A Democrat senator flew out to El Salvador on Wednesday to lobby for the release of wrongly deported Kilmar Abrego Garcia.
But Maryland’s Chris Van Hollen infuriated Republicans with the trip, accusing him of violating a 200-year-old law aimed at preventing people from undermining the government.
Garcia, who lives with his wife and children in Van Hollen’s state, was sent to the Central American country by Donald Trump’s administration. The U.S. government has since refused to comply with a federal court order demanding the 29-year-old’s repatriation.
Van Hollen said on Wednesday he had been denied access to Garcia, who is being held in a Salvadoran mega-prison known as CECOT indefinitely despite not having a criminal record.
White House communications director Steven Cheung attacked the senator for his attempted intervention while the president’s border czar Tom Homan called the trip “disgusting” during an interview with Fox News.
The Department of Homeland Security insisted in a statement of its own, without providing evidence, that Garcia is an “MS-13 gang member, human trafficker and illegal alien.”
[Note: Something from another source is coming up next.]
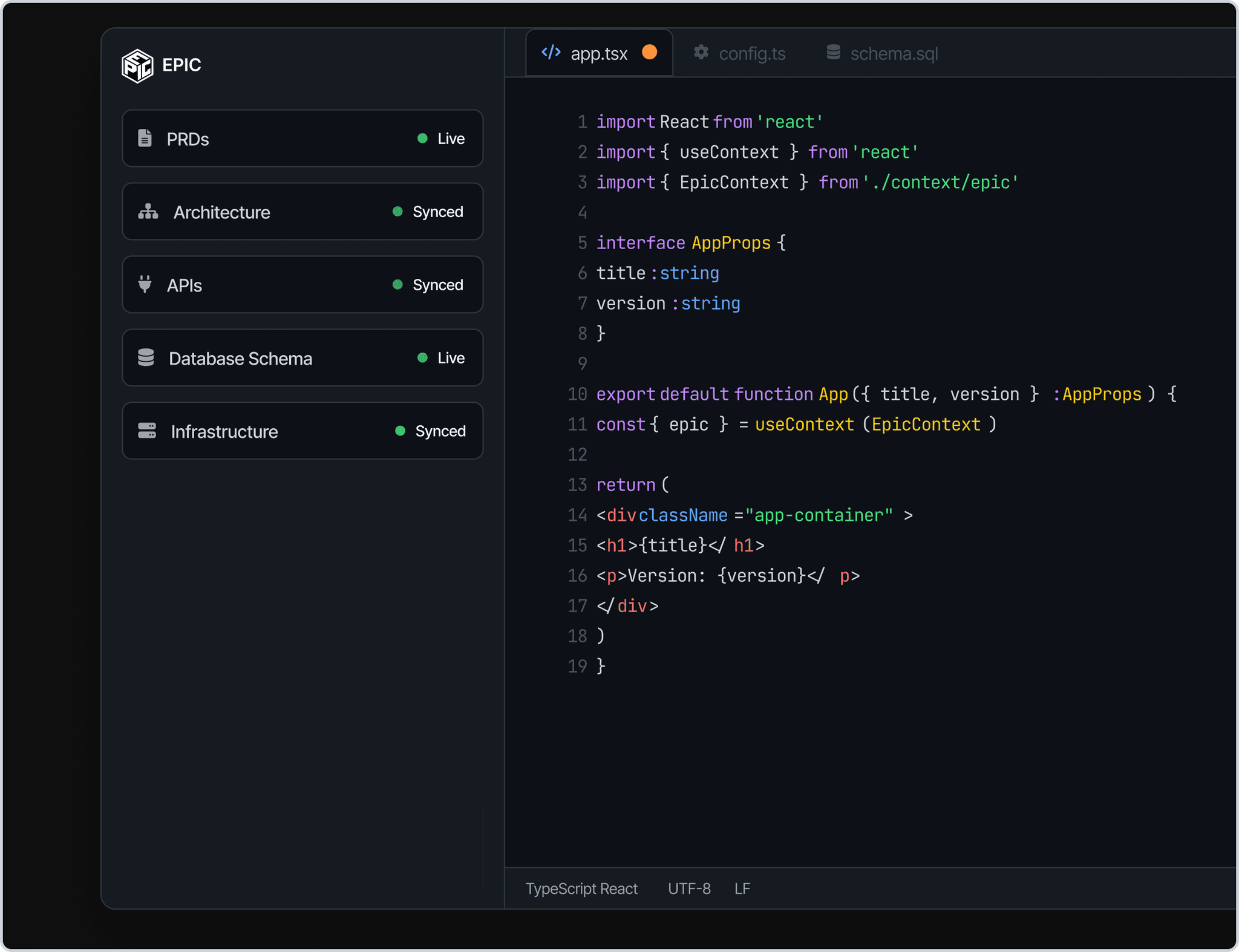Viewport: 1239px width, 952px height.
Task: Open the Infrastructure sidebar item
Action: [x=224, y=431]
In advance of the senator’s visit, veteran Republican political adviser Roger Stone declared on X that Van Hollen should face prosecution, an argument enthusiastically taken up by the MAGA movement on social media.
“Pursuing your own individual foreign policy is a violation of the Logan Act,” he wrote. “The FBI should arrest this senator the instant he returns to the country.”
The act invoked by Stone was passed by the Fifth Congress in 1798 and signed into law by President John Adams the following year.
It states: “Any citizen of the United States, wherever he may be, who, without authority of the United States, directly or indirectly commences or carries on any correspondence or intercourse with any foreign government or any officer or agent thereof, with intent to influence the measures or conduct of any foreign government or of any officer or agent thereof, in relation to any disputes or controversies with the United States, or to defeat the measures of the United States, shall be fined under this title or imprisoned not more than three years, or both.
“This section shall not abridge the right of a citizen to apply, himself or his agent, to any foreign government or the agents thereof for redress of any injury which he may have sustained from such government or any of its agents or subjects.”

The act takes its name from Pennsylvania legislator Dr George Logan, who travelled to Paris in 1798 to engage in negotiations there as a private citizen concerning the United States’ debts to France.
It is intended to prevent Americans from undermining the position of their own government by such endeavours, ensuring that the nation speaks with one voice on foreign affairs.
The Logan Act has rarely been enforced over the past two centuries. A 2018 Congressional Research Service report noted that only two individuals have ever been prosecuted under it – a Kentucky farmer in 1803, who called for the Western United States to ally with France and a man in 1853 who wrote a letter to the President of Mexico – and neither case ended with a conviction.
Its enactment has often been called for though, with former president Ronald Reagan suggesting it be used against the Reverend Jesse Jackson for travelling to Cuba and Nicaragua in 1984, to give just one example.
Trump himself has been threatened with it after appearing to encourage Russian spy agencies to hack Hillary Clinton’s email accounts in 2016 and twice last year for hosting Hungarian Prime Minister Viktor Orban at Mar-a-Lago and claiming to have held regular phone calls with Russian President Vladimir Putin while out of office.

He in turn accused Democrats John Kerry and Chris Murphy of Logan Act violations for meeting with Iranian officials in 2019 and 2020 respectively.
But concerns about the Adams-era legislation’s vagueness and potential infringement of First Amendment free speech protections have led some legal scholars to brand it unconstitutional.
Daniel B Rice of the University of Arkansas, Fayetteville – School of Law is quoted in the congressional report calling the act a “dead letter,” an “anachronism,” a “curious federalist antique,” “the most moribund of federal statutes,” and an “eighteenth century relic that slumbers in splendid disregard.”
The service’s report concludes on an ambiguous note, saying: “It is impossible to say what a modern court would do if presented with an actual Logan Act indictment.”
While Van Hollen made clear that his actions this week were being carried out in a political capacity and not as a private citizen, it is possible the Trump administration could seek to make a case against him.
But Julian Ku, a law professor at Hofstra University, has been dismissive of the act’s application, telling Axios that it amounted to a “useful way for people to accuse each other of undermining U.S. foreign policy” but is not a “meaningful law” that is “likely to ever be used.”